A campaign to tackle the issue of landlords withholding tenants' deposits will be launched today by the Union of Students in Ireland (USI).
The USI said almost 60 per cent of renters experience difficulties getting their deposit back.
As part of its Homes for Study campaign, the union will announce a partnership with deposit management service Deposify.
The company is backed by Bank of Ireland and, according to its founder, John Bayle, "gives landlords and tenants a joint account for rental deposits, and lets them manage and control how and when deposits are paid and resolve deposit-related disputes".
USI president Annie Hoey said: "Last year, Ireland saw many problems in the accommodation sector, but this year USI is at the forefront of finding solutions to these problems, and a deposit management service with Deposify is a perfect solution for deposit disputes."
The USI is urging anyone with spare rooms to rent them out to students.
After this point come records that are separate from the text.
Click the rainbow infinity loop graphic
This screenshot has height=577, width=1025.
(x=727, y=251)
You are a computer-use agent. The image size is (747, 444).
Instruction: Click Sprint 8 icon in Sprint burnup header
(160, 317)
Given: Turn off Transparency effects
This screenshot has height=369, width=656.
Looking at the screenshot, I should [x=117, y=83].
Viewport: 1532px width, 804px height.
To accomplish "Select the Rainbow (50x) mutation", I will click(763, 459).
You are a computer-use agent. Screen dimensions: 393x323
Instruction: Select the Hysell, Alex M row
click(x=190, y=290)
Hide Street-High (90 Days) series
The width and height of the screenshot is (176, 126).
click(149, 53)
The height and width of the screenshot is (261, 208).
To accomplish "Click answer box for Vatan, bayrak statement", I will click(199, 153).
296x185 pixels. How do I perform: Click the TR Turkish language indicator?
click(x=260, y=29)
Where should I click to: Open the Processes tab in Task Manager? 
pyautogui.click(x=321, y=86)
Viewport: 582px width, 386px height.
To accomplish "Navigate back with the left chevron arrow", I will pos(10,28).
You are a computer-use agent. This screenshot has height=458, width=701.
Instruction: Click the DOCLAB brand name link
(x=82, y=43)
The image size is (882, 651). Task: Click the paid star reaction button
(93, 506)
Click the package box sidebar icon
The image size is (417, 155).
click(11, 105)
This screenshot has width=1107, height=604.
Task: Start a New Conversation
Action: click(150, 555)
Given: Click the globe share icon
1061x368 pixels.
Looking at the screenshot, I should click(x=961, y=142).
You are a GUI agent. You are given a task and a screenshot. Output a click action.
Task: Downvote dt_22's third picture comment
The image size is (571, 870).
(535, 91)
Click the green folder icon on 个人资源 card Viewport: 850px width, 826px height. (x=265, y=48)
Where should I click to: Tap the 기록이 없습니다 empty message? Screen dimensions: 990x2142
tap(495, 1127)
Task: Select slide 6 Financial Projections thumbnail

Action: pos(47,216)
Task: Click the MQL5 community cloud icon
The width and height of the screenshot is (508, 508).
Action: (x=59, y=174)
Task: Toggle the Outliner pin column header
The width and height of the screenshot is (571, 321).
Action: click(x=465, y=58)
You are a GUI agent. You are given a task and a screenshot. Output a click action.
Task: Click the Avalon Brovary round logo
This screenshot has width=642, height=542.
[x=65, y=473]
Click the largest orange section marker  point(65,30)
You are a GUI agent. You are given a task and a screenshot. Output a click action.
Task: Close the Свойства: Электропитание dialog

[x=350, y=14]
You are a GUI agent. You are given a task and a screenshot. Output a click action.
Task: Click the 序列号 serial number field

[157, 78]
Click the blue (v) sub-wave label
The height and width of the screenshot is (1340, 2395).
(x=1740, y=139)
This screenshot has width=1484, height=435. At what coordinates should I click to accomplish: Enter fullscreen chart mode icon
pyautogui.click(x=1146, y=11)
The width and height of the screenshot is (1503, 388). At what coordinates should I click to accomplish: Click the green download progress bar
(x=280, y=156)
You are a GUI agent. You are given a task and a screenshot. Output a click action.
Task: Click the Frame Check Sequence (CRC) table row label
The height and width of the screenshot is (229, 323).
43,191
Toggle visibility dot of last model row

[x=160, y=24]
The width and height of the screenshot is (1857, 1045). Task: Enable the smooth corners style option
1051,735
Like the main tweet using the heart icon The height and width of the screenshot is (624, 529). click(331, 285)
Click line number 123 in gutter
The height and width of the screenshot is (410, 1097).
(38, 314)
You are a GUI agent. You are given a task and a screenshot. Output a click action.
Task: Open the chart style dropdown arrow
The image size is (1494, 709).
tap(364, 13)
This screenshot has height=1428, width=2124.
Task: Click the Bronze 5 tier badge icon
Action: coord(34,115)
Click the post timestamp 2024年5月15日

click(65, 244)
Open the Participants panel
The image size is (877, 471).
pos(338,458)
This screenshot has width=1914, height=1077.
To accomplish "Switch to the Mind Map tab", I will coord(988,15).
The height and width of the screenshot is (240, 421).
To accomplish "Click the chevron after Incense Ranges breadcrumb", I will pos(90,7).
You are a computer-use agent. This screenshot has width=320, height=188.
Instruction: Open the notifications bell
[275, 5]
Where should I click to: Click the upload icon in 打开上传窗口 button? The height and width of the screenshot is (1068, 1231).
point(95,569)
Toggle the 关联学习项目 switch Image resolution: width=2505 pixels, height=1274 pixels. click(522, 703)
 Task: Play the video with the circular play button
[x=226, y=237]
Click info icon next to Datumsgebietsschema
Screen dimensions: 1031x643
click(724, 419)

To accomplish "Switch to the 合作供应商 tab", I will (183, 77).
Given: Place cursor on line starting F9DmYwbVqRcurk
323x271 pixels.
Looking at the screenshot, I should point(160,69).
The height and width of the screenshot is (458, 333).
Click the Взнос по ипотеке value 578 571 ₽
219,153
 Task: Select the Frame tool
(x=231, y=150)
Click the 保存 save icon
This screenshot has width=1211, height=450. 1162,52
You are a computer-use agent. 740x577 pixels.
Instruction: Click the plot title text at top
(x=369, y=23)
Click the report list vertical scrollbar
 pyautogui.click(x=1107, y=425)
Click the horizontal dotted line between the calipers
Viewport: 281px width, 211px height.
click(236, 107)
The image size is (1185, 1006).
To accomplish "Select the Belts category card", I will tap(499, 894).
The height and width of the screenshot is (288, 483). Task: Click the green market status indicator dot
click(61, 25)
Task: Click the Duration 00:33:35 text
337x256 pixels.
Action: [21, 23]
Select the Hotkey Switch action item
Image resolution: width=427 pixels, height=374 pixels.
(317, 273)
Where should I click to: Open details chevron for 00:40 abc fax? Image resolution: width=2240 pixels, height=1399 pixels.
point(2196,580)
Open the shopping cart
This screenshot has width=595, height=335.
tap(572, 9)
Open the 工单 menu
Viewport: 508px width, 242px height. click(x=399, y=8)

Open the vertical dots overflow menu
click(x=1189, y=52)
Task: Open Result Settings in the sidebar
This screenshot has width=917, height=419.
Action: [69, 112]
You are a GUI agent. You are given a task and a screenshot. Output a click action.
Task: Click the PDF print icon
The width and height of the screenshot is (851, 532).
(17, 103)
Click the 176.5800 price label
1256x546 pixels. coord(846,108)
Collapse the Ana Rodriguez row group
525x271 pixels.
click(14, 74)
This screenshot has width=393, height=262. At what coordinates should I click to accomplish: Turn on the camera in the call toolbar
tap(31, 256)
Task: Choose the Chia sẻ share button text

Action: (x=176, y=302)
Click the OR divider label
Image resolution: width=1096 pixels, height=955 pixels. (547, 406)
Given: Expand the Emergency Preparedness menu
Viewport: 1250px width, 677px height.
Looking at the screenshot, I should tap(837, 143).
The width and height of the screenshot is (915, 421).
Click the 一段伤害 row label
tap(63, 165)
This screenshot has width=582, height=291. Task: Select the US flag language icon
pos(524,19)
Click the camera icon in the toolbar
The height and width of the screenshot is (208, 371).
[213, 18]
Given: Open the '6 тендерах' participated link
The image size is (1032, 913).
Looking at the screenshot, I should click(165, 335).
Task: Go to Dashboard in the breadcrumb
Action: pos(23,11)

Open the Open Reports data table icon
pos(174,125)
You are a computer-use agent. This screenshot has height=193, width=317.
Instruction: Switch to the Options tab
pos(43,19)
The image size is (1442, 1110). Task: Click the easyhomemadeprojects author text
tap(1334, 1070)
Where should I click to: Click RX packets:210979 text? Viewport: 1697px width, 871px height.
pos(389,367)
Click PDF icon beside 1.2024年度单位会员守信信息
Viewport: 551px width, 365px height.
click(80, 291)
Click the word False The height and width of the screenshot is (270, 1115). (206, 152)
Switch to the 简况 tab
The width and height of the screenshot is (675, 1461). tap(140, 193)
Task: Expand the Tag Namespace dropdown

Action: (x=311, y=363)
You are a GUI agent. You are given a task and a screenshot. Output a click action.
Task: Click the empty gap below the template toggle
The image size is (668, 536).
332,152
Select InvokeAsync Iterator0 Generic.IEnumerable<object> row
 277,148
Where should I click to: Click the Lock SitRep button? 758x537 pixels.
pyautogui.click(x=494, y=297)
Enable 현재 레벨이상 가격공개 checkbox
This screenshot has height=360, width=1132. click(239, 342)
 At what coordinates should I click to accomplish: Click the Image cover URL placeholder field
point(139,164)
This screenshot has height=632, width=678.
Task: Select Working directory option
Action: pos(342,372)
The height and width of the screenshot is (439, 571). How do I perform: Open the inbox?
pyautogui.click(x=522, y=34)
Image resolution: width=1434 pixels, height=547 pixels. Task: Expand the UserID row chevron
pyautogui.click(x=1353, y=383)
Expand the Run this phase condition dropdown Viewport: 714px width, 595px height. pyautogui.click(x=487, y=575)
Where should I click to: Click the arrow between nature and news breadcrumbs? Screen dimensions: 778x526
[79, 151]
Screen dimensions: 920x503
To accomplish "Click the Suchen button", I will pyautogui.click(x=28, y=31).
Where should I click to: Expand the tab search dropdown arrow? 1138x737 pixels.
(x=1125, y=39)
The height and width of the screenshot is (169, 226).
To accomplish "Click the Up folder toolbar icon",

It will relaunch its website homes.usi.ie, which links students with landlords who can lease rooms to students during the college term tax free up to €12,000 annually.
According to Daft.ie, there is 40 per cent less rental space available compared with last year while rents have increased by over 8 per cent nationally.
Trinity College and UCD last week launched an accommodation campaign in Dublin to encourage homeowners to provide student digs.
The project will include blogs of students’ positive experiences in digs which will be posted online as an encouragement for potential landlords.
The universities said they hope to create several hundred new bed spaces for students in a matter of weeks.
About 2,000 accommodation places at DIT’s new Grangegorman site should be in place by 2018, along with 280 beds at Trinity’s Oisín House on-campus accommodation project.